▶ [Description of the task]: The lines from the one holding "Viewport: 760px width, 495px height." through the end of the records below are to be written out exactly, and nothing else; pictures are to be left out.

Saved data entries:
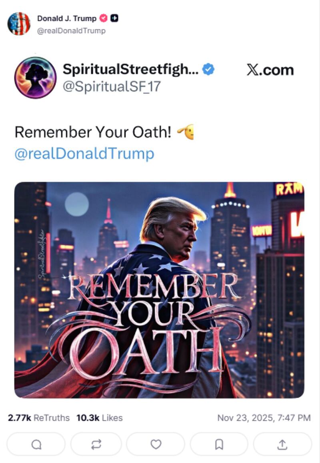The image size is (320, 463).
Task: Click the red verified badge beside Donald J. Trump
Action: click(x=104, y=18)
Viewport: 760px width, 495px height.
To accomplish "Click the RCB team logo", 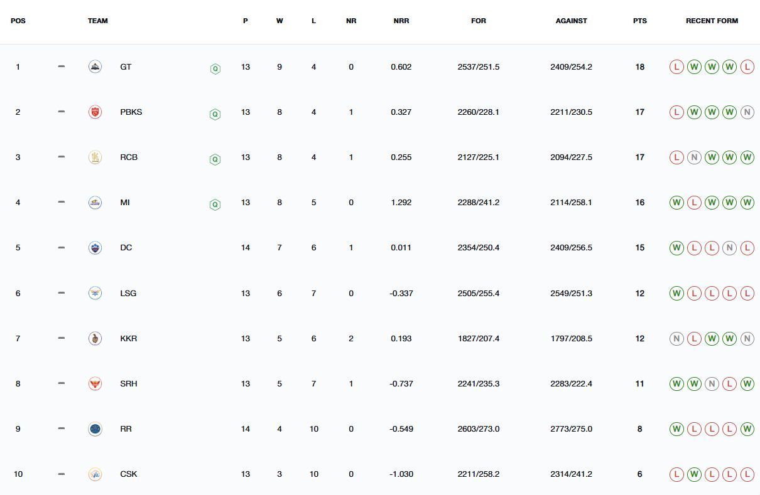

▶ [Answer to this task]:
Viewport: 760px width, 495px height.
To accomplish "Click the RCB team logo", 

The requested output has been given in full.